The Municipal Property Assessment Corporation says there has been a shift in preferences across Ontario over the last few decades. 

These changes are driven be a number of factors, such as affordability, lifestyle trends, and urbanization. 

According to MPAC, condos have surpassed single-detached homes, representing 41 per cent of new builds - indicating a growing demand for higher-density living. 

The average size of a single-detached home has also expanded by over 1,000 square-feet in the last 50 years, from 1,317 square-feet in the 1970's to 2,383 square-feet today. Despite that, condo sizes have shrunk by 32 per cent from 965 square-feet in the 1970's to just 658 square-feet today. 

Greg Martino, Vice President and Chief Valuation and Standards Officer at MPAC, says consumer preferences have changed due to a number of factors.

"The demand, and certainly demand and availability of land for development, certainly in more denser, urban areas where land availability is somewhat limited we are seeing the development of condominiums as a housing type."

He says moving to condo builds has helped with the housing crisis. 

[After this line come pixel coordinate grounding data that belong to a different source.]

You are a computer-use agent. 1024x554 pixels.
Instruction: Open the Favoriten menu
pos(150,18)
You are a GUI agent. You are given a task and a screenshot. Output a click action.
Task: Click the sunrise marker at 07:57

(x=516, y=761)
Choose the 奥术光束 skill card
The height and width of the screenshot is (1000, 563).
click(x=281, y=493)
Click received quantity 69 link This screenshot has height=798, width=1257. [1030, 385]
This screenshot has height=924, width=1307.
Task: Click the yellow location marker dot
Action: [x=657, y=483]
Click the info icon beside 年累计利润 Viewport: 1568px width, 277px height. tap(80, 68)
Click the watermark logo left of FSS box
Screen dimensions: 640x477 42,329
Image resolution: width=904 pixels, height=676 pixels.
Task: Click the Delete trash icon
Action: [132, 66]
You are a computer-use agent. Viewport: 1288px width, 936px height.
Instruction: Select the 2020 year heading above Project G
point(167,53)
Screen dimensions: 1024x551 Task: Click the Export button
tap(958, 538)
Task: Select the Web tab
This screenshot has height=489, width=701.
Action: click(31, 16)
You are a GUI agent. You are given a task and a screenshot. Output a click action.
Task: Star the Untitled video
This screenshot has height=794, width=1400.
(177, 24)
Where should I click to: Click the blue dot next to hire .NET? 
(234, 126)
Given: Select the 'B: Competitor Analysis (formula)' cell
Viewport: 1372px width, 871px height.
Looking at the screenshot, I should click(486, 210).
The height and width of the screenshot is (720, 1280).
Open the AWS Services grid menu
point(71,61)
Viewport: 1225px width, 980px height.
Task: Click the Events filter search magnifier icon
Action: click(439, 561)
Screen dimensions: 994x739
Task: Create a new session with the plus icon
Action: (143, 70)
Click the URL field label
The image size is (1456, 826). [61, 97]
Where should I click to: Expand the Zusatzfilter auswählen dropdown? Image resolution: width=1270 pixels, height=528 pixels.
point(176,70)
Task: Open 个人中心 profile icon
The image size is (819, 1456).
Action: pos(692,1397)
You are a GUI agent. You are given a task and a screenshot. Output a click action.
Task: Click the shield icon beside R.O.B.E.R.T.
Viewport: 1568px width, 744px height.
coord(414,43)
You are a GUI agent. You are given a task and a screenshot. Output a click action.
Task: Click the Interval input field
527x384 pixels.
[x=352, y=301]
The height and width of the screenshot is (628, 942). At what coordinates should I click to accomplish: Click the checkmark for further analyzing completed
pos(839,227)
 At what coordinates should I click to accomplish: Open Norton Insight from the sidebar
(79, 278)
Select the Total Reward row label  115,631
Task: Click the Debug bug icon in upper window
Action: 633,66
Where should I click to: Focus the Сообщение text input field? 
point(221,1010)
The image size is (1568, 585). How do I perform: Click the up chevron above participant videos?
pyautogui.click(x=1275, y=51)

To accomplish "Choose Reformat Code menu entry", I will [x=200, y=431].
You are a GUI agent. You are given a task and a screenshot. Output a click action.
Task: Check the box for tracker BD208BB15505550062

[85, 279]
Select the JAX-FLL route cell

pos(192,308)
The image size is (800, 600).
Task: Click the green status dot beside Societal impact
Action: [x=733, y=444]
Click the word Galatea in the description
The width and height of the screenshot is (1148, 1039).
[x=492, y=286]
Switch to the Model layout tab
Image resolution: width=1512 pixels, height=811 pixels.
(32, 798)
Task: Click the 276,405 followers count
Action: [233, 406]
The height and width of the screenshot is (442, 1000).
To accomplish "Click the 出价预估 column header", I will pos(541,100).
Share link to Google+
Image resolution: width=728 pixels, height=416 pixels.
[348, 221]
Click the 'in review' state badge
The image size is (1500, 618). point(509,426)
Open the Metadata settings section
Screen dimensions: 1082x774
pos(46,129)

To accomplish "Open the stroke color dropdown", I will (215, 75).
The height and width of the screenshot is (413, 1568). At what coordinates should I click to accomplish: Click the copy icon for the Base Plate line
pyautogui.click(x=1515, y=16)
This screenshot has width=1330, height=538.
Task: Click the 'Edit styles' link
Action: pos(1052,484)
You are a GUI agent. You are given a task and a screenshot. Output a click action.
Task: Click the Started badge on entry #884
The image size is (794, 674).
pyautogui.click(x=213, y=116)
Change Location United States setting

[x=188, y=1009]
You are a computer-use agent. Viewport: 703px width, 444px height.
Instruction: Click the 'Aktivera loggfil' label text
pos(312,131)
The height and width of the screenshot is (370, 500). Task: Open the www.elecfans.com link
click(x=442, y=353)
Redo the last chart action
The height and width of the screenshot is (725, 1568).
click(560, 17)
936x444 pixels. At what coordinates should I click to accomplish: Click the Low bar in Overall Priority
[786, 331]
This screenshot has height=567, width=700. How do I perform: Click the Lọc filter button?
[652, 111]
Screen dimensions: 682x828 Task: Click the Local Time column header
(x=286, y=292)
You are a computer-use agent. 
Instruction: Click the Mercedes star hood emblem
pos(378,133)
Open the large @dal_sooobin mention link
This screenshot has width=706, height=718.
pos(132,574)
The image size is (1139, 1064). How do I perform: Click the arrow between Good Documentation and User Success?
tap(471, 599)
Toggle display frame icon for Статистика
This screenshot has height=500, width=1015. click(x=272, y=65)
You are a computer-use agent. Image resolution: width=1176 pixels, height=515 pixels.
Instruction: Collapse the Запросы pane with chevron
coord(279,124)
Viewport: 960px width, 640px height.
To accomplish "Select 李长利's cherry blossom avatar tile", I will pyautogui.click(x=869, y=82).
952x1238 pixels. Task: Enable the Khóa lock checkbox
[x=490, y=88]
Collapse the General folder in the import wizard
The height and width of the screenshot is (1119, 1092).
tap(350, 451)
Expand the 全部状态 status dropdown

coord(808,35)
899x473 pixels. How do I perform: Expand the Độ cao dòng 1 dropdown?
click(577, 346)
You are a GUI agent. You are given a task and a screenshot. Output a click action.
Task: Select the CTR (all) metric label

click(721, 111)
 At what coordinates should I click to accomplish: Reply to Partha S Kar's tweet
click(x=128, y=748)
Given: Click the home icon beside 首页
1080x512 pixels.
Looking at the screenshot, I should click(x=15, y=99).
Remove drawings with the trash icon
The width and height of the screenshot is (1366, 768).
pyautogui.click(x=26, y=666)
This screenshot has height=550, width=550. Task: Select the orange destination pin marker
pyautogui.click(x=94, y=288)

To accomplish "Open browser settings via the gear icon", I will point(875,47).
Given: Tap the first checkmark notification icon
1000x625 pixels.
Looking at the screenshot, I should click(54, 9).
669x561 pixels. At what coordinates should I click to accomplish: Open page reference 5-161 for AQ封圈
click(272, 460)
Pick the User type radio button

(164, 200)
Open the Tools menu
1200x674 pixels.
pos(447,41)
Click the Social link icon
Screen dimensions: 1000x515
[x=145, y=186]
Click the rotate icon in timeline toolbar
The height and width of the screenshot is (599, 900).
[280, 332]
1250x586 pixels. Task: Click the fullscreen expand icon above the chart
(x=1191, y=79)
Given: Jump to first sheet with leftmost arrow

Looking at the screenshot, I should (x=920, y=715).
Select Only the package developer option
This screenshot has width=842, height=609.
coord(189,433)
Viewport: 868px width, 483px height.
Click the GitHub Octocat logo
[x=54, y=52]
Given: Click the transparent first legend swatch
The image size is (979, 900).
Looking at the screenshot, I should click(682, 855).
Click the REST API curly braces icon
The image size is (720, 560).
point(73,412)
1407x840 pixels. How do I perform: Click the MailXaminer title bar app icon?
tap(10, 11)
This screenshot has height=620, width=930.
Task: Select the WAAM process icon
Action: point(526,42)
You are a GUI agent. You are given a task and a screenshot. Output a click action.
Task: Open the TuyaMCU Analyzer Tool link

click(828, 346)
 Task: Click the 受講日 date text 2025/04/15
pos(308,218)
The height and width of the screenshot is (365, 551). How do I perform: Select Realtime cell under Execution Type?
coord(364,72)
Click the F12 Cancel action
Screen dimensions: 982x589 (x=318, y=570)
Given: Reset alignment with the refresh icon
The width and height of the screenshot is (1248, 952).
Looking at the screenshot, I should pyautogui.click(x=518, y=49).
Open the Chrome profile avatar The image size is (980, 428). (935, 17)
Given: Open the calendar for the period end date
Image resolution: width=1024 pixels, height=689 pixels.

"As a province we will require approximately 1.5-million homes to be built over the next 10 years to address the housing affordability and supply issue. Certainly the development of some of the condominiums, single-family homes, single-family detached, semi-detached, are assisting towards us as a province achieving some of those goals."

Martino says LaSalle has seen the median size of their homes grow.

"Their single-family homes go from approximately 2,600 square-feet in the 2010 to 2019 timeframe, to a little under 3,200 square-feet now. You only have about 330 single-family homes that were built over the last four or five years, whereas in the previous decade that was probably around 1,200 to 1,300 homes being built."

He adds that the MPAC assessment will not be done in 2025.

Martino says assessments will continue to be based on the 2016 valuation as the province conducts a property assessment and taxation review.